Or is the unlimited-profit objective/nature somehow irresistible, including the willingness to simultaneously allow an already squeezed consumer base to continue so — or even squeezed further?

Maximizing profits by risking the wellbeing of people will likely always be a significant part of the nature of the big business beast. And successive governments mostly dare not intervene, lest they get labelled anti-business in our avidly capitalist culture — not to mention a blaring mainstream news-media that’s naturally critical of incumbent governments, especially in regards to job and capital transfers and economic weakening.

Meantime, corporate CEOs shrug their shoulders and defensively say their job is to protect shareholders’ bottom-line interests. The shareholders, meanwhile, shrug their shoulders while defensively stating that they just collect the dividends and that the CEOs are the ones to make the moral and/or ethical decisions.

Thus real progressive change has very little or no hope of succeeding in our virtual corporate rule or corp-ocracy.

The rich/powerful basically have always had the police and military ready to foremost protect their power/money interests, even over the basic needs of the masses.
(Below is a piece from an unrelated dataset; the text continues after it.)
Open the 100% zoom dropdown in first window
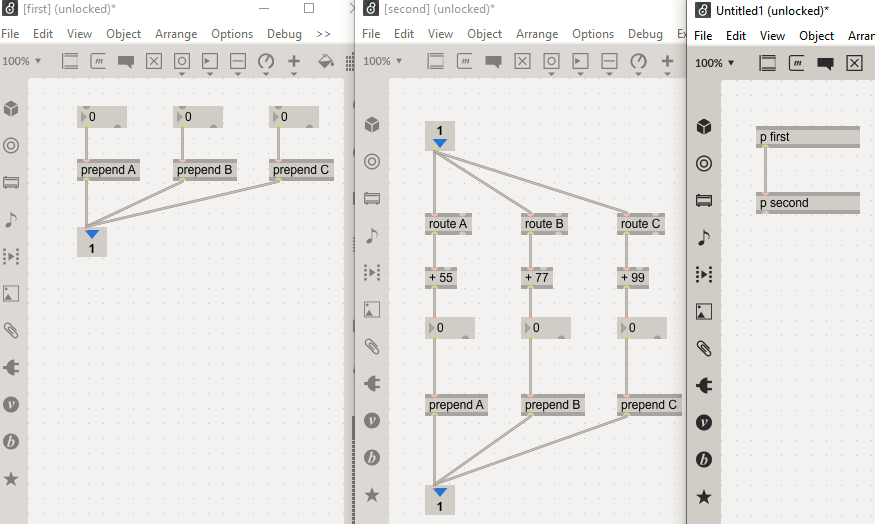The image size is (875, 524). 21,61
Even today, the police and military can, and probably would, claim they must bust heads to maintain law and order as a priority; therefore, the absurdly unjust inequities and inequalities can persist.

I can imagine there even were/are lessons learned by Big Power/Money from those successful social/labor uprisings, a figurative How to Hinder Progressive Revolutions 101, perhaps. [And I learned all of this without reading my gold-leaf copy of the sacred Capitalist Manifesto.]